**Exercise goal**
Using the entries below, show all lines with the string "width".
### Given information
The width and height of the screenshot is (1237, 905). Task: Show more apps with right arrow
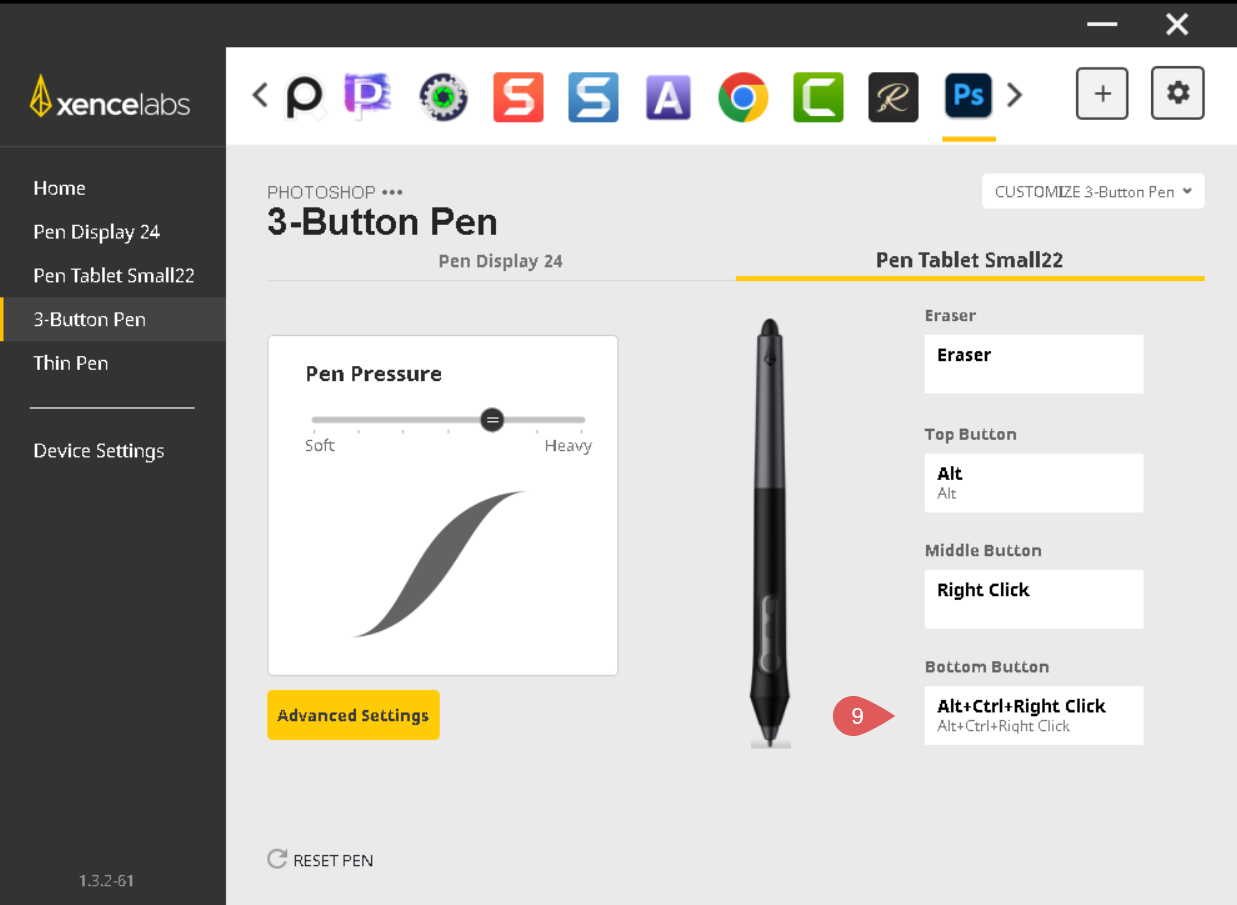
######
### Given information
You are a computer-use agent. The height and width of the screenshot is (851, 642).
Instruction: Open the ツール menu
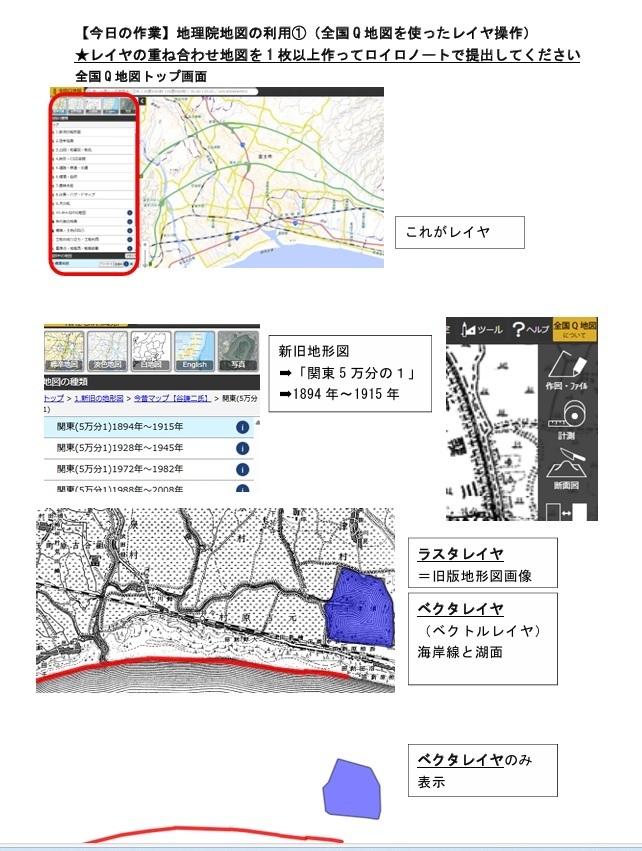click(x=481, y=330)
######
### Given information
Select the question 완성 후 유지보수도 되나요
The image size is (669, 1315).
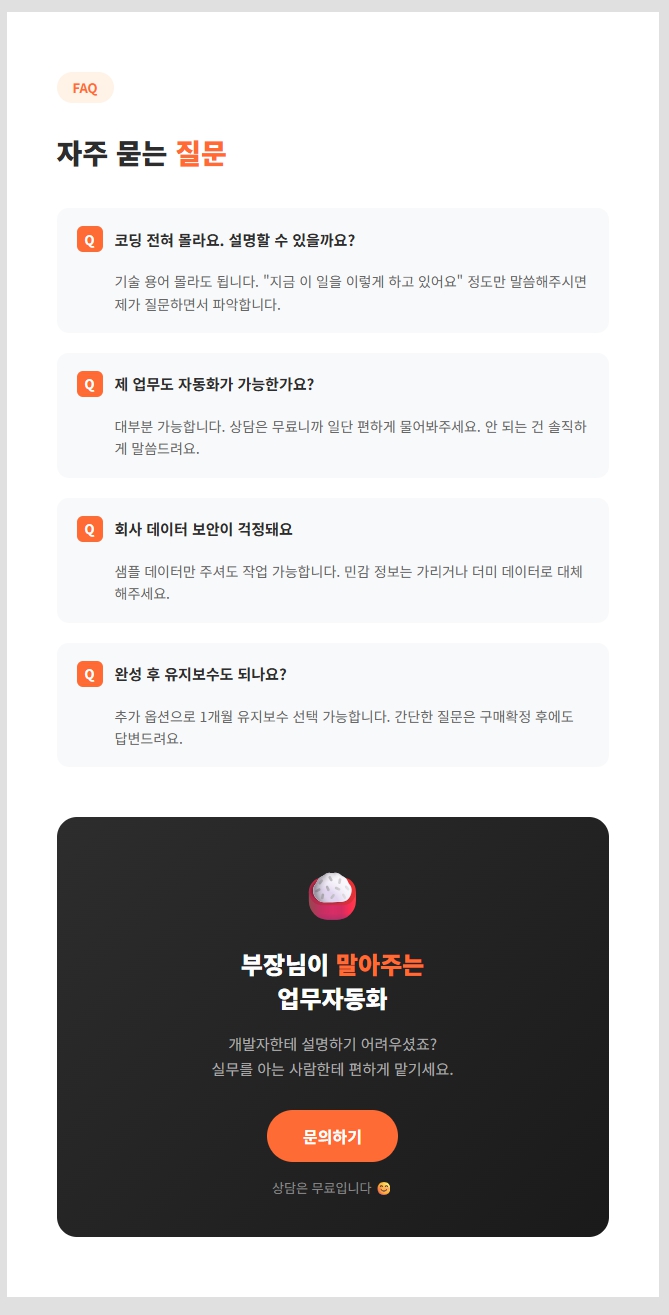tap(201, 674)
######
**Answer to this task**
The width and height of the screenshot is (1237, 905). Task: Show more apps with right arrow
You are a computer-use agent. The height and width of the screenshot is (851, 642).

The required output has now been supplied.